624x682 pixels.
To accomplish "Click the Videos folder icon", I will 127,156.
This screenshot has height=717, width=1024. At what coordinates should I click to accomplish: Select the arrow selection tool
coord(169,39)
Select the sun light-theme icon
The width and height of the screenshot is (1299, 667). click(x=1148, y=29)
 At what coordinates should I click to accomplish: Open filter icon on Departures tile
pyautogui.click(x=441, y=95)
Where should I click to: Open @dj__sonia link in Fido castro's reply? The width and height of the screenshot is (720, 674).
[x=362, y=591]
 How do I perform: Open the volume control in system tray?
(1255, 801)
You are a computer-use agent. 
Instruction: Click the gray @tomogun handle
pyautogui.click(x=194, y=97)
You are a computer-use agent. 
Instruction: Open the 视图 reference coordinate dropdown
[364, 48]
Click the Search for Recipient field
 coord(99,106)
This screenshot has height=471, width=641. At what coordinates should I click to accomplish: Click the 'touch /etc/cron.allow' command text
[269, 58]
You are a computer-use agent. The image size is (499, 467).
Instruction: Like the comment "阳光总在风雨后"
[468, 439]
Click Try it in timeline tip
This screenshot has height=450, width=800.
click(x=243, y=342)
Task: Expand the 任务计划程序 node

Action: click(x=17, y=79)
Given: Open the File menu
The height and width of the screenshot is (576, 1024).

○ ○ ○ ○ ○

=== TASK OBJECTIVE ===
All entries above are to be copied exactly, with none left out.

=== WRITTEN ANSWER ===
624x682 pixels.
To accomplish "Click the Videos folder icon", I will 127,156.
This screenshot has height=717, width=1024. At what coordinates should I click to accomplish: Select the arrow selection tool
coord(169,39)
Select the sun light-theme icon
The width and height of the screenshot is (1299, 667). click(x=1148, y=29)
 At what coordinates should I click to accomplish: Open filter icon on Departures tile
pyautogui.click(x=441, y=95)
Where should I click to: Open @dj__sonia link in Fido castro's reply? The width and height of the screenshot is (720, 674).
[x=362, y=591]
 How do I perform: Open the volume control in system tray?
(1255, 801)
You are a computer-use agent. 
Instruction: Click the gray @tomogun handle
pyautogui.click(x=194, y=97)
You are a computer-use agent. 
Instruction: Open the 视图 reference coordinate dropdown
[364, 48]
Click the Search for Recipient field
 coord(99,106)
This screenshot has height=471, width=641. At what coordinates should I click to accomplish: Click the 'touch /etc/cron.allow' command text
[269, 58]
You are a computer-use agent. The image size is (499, 467).
Instruction: Like the comment "阳光总在风雨后"
[468, 439]
Click Try it in timeline tip
This screenshot has height=450, width=800.
click(x=243, y=342)
Task: Expand the 任务计划程序 node

Action: click(x=17, y=79)
Given: Open the File menu
The height and width of the screenshot is (576, 1024).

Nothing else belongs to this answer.